Exercise A
Edit the records from the line with "Viewport: 829px width, 653px height." to the line with "coord(774,65)" by replacing "Support us" with "Contact us" and leaving everything else unchanged. Give back only those lines.

# Hydroponic growing medium



## skunkbunk (Sep 15, 2006)

I know that most of the postings i have seen here refer to Hydroton as the perfect Hydro growing medium. Has anyone had any luck with Accillite. I noticed it in my local Home Depot and it is basically a kiln fired medium for aquatic plants. No PH issues. The ingredient is as i said Accillite or something closes. Would this be an okay alternate to Hydroton. Any advice is appreciated. I have been growing outdoors for five years now and last week my entire crop was swiped so the options are now there to go inside. I have allready built my hydro system based on Ron's 11 bottle set-up. I just want to get the right materials without going to broke. Also, what is the best Liquid nutrient to use?


----------



## KADE (Sep 15, 2006)

Yeah, as long as it is ph conditioned it'll be fine... hydroton isn't that great actually... it'll hold salts, has to be leeched after grows... personally i throw it out... only is $16 or so for a 50lb bag here.


----------



## Stoney Bud (Sep 15, 2006)

In an ebb and flow system like what I think you have, water retension isn't a major concern. You can adjust your feeding schedule to match the plants needs.

I use a mix of half hydroton to half river rock I buy for next to nothing at Home Depot.

Strait up river rock would also work. You have to wash the hell out of it with a mild clorox mix before using it to sterilize it tho.

Good luck man!


----------



## AeroTX (Sep 16, 2006)

When I had my hydro system before I bought the aero I used Flora Nova products, and a root stimulator. Don't you just hate thieves? People that can't or won't put the work in themselves. That kind of stuff pisses me off. If someone tried that on my property or came in and tried that, they would have a .45 in their face.


----------

Provided information
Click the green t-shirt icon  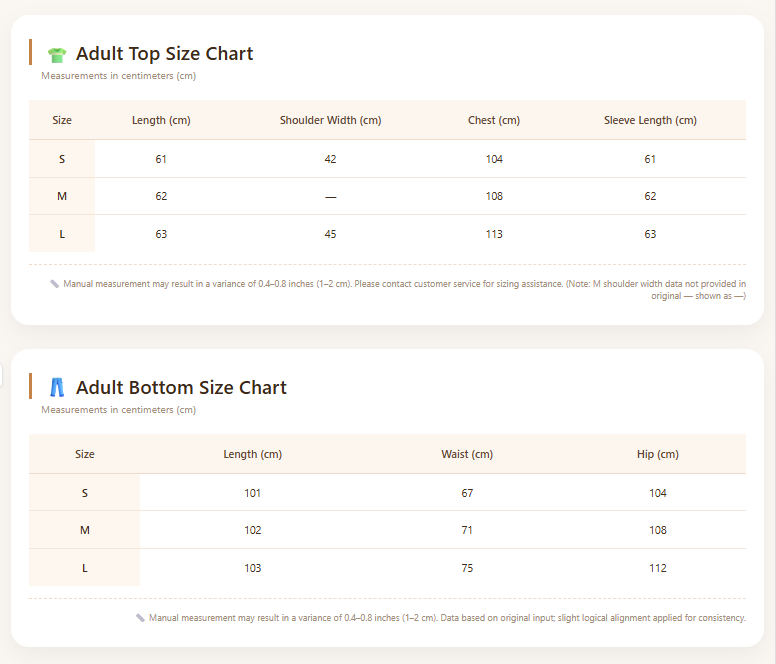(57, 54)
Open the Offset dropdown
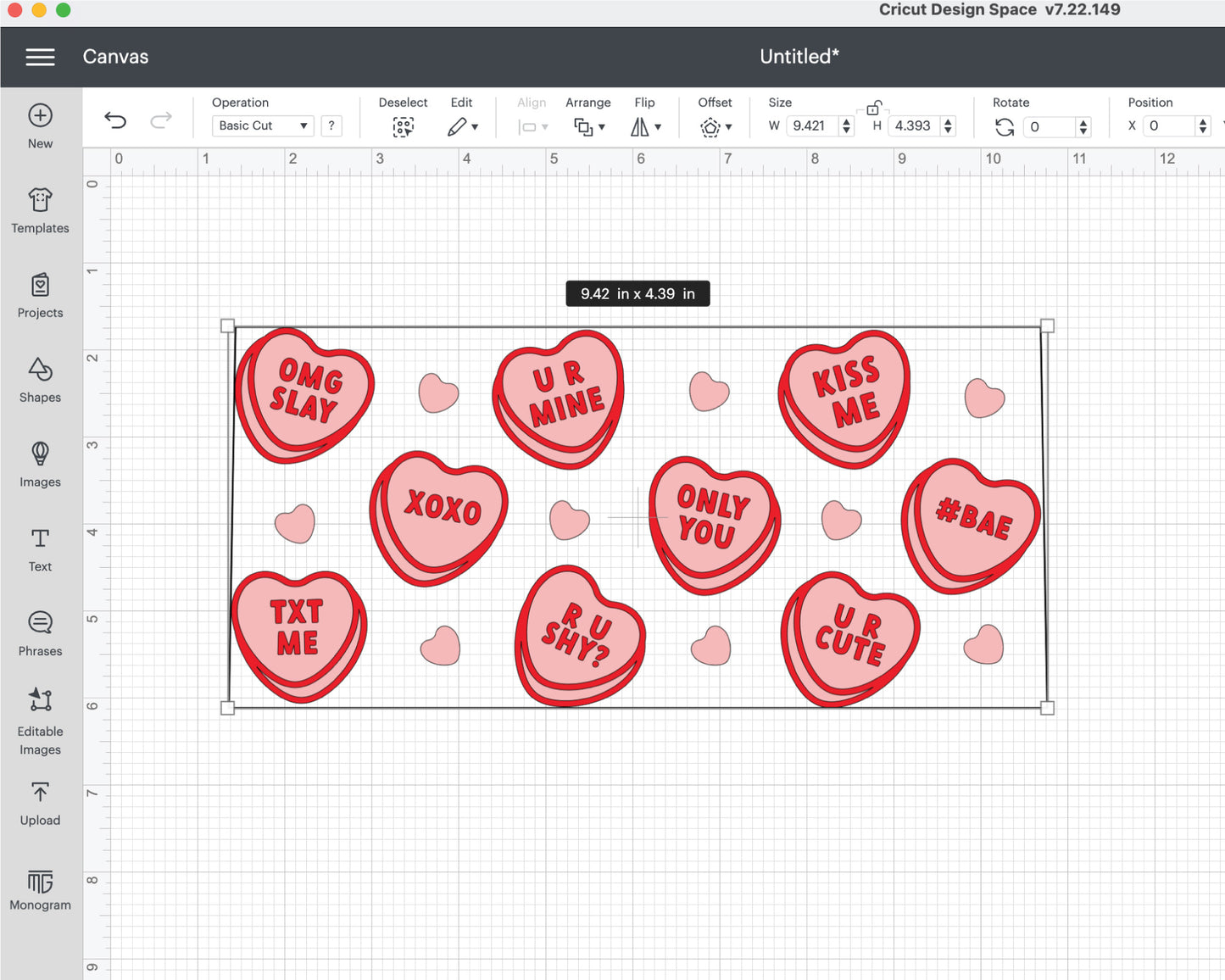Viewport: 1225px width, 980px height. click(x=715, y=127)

---

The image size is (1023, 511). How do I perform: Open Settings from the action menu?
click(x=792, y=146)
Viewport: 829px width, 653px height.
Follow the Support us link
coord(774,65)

Exercise B
Copy the forum thread on hydroponic growing medium word for word from "## skunkbunk (Sep" to "KADE (Sep 15, 2006)".

Solution A
Viewport: 829px width, 653px height.
Follow the Contact us link
coord(774,65)

Solution B
## skunkbunk (Sep 15, 2006)

I know that most of the postings i have seen here refer to Hydroton as the perfect Hydro growing medium. Has anyone had any luck with Accillite. I noticed it in my local Home Depot and it is basically a kiln fired medium for aquatic plants. No PH issues. The ingredient is as i said Accillite or something closes. Would this be an okay alternate to Hydroton. Any advice is appreciated. I have been growing outdoors for five years now and last week my entire crop was swiped so the options are now there to go inside. I have allready built my hydro system based on Ron's 11 bottle set-up. I just want to get the right materials without going to broke. Also, what is the best Liquid nutrient to use?


----------



## KADE (Sep 15, 2006)